Can Someone Please Explain Hermitian Conjugates To Me?

[Bowenwww]

Can Someone Please Explain Hermitian Conjugates To Me!?

I'm working on some problems about the Hermitian of a Harmonic Oscillator - I keep coming across the Hermitian written in a form with A[dagger]A and similar things - when I've looked in textbooks and online I find it explained using Bra-ket notation, which I also struggle to understand.

Can someone please help me - I've got a lot of problems to do and I don't want to be sat here all night trying to figure this one thing out.

TIA

Xx

 

[Matterwave]

I think you should be more specific on what you are getting confused with. Are you confused with the notation or the concept of a Hermitian conjugate? Otherwise, I would suggest you read some intro QM texts like Griffiths.

 

[Fredrik]

What you need to know to be able to use the concept is that the adjoint of A, denoted by $A^*$ or $A^\dagger$, is the unique linear operator such that
$$\langle x,Ay\rangle=\langle A^*x,y\rangle$$ for all x,y in the Hilbert space. A more complete answer would explain how we can be sure that there's exactly one such operator, but that part is kind of hard. It requires you to understand the Riesz representation theorem for Hilbert spaces. It's not super hard, but it's hard enough that you won't be able to fully understand it tonight.

 

[micromass]

The Hermitian conjugate of a matrix is very easy. You just need to take the complex conjugate of each entry and then transpose the matrix. The Hermitian conjugate of an operator is somewhat more difficult.

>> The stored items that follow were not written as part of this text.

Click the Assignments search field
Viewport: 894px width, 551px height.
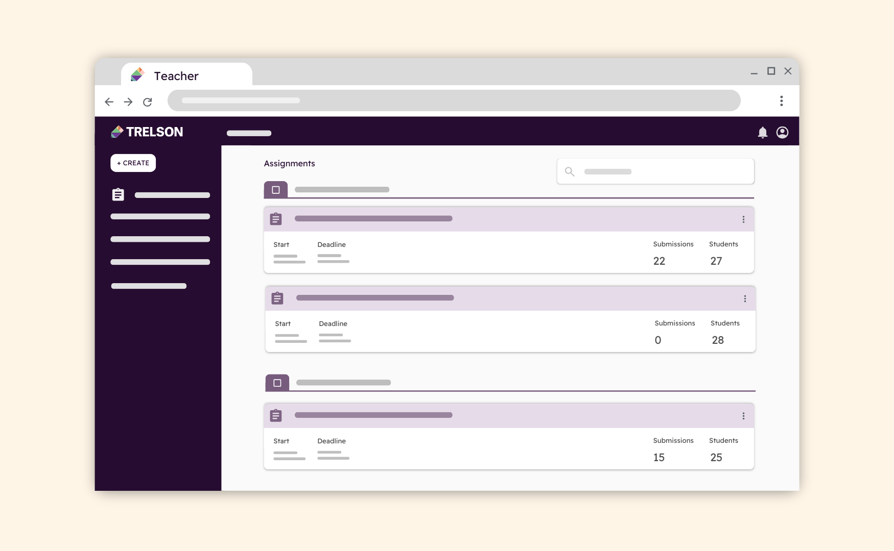pos(655,171)
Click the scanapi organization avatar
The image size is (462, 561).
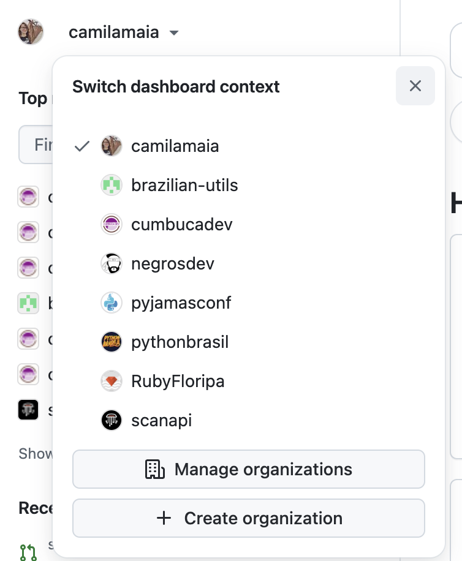112,420
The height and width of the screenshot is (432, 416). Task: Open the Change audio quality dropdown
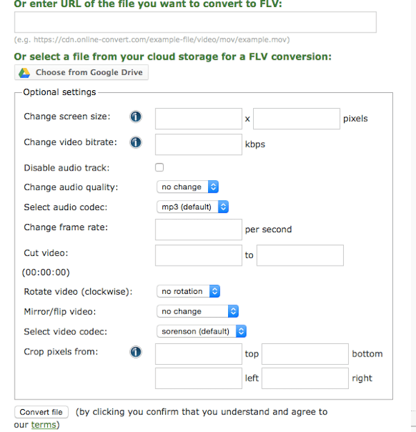pyautogui.click(x=188, y=187)
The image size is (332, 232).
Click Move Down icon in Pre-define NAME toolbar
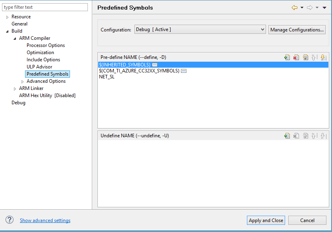[323, 57]
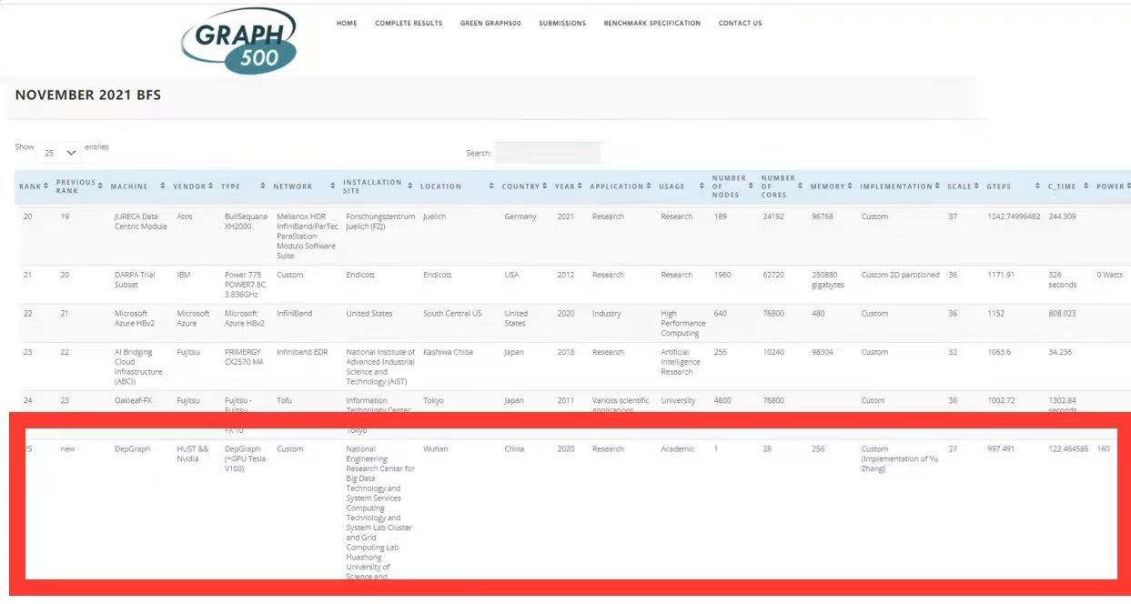This screenshot has height=604, width=1131.
Task: Sort by Country column sort icon
Action: 545,186
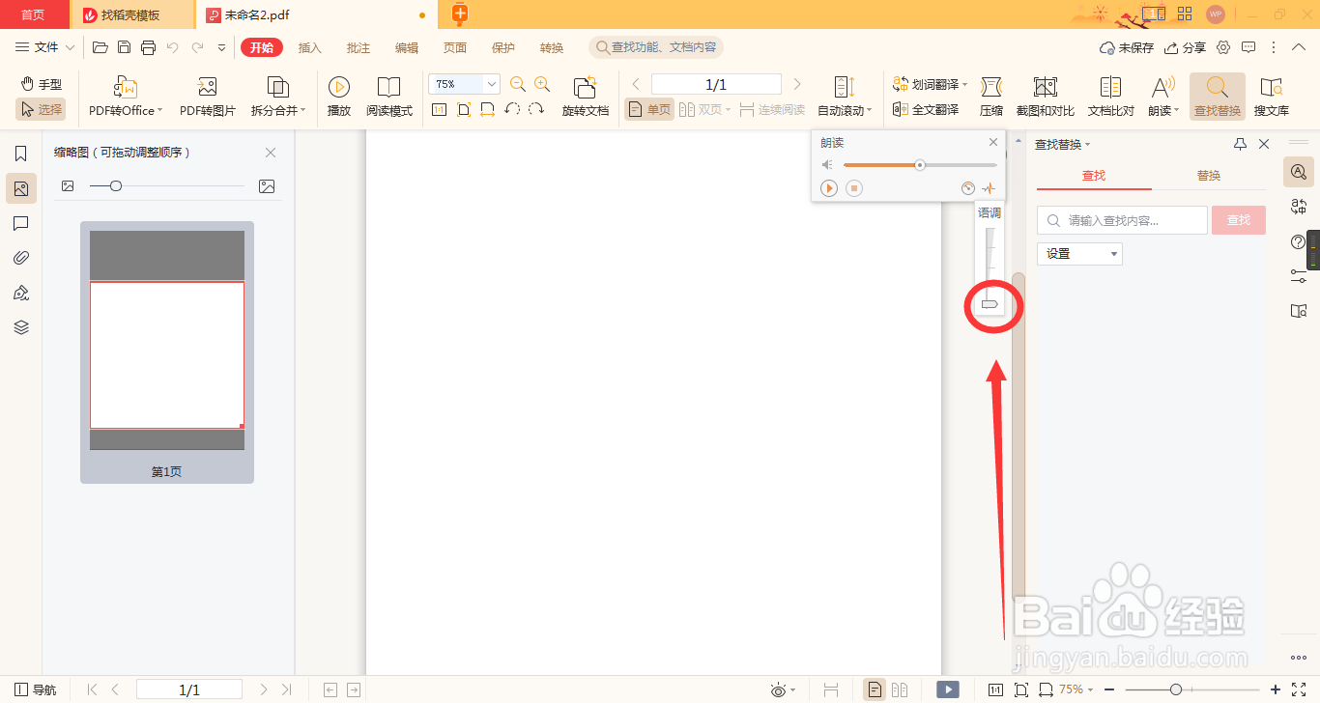Mute the speaker in the 朗读 panel

(827, 164)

Since you mention $A^\dagger A$, it makes me think of positive(-definite) operators. Every positive operator can indeed be written in that form, but that's far from trivial.

 

[Bowenwww]

Its more expressing the hamiltonian of a quantum harmonic oscillator in terms of a variable - i.e

showing that:

H = p^2/2m + 1/2mw^2x^2

can be expressed as

(hbar)(w) [adagger*a + 1/2]

Where a = sqrt(mw/2hbar)x + i*sqrt(1/2mwhbar)p

where x and p are the position and momentum operators

 

[Fredrik]

Doesn't the solution to that appear in all the introductory books? If you're trying to follow a proof and is stuck on a detail, you should ask about that detail (preferably with a link to the page at google books).

Edit: One thing you will need to know is that the adjoint operation $A\mapsto A^*$ is conjugate linear in the sense that for all complex numbers c and all linear operators A, we have $(cA)^*=c^*A^*$. In particular, for any two self-adjoint A and B, we have $$(A+iB)^*=A^*+(iB)^*=A^*-iB^*=A-iB.$$

 

[dextercioby]

. In particular, for any two self-adjoint A and B, we have $$(A+iB)^*=A^*+(iB)^*=A^*-iB^*=A-iB.$$

This of course is valid only for bounded operators.

 

[Fredrik]

Is it? I didn't even know that. I just checked the notes I've made on the adjoint operation, and they end right as I've started to explain the definition of the adjoint operation for unbounded operators, with a comment to myself that I need to check if it satisfies identities like that.

Anyway, physics books completely ignore this issue. I would guess that many of the authors don't know this. The solution I have seen definitely requires the readers to treat x-ip as the adjoint of x+ip.

 

[dextercioby]

See it for yourself, the x and p are self-adjoint on individual non-equal domains in L^2 (R) and are only essentially self-adjoint on the intersection of their domains. Hence one should use operatorial inclusion instead of operatorial equality when using a and a^dagger. This finesse is indeed almost everywhere neglected and one uses the = sign in a quite abusive way.

 

[Fredrik]

OK, I think I see what you mean. We have
$$\langle (A+iB)^*x,y\rangle=\langle (A^*-iB^*)x,y\rangle$$ for all x,y such that this equality and the calculation that proves it make sense. But we can't conclude that $(A+iB)^*=A^*-iB^*$, because these operators may have different domains. When A and B are self-adjoint, this is not a problem.

In a calculation like
$$x^2+a^2p^2=(x+iap)(x-iap)+ia[x,p],$$ there's some abuse of notation going on, because the domains of $x^2$ and $p^2$ are smaller than the domains of x and p.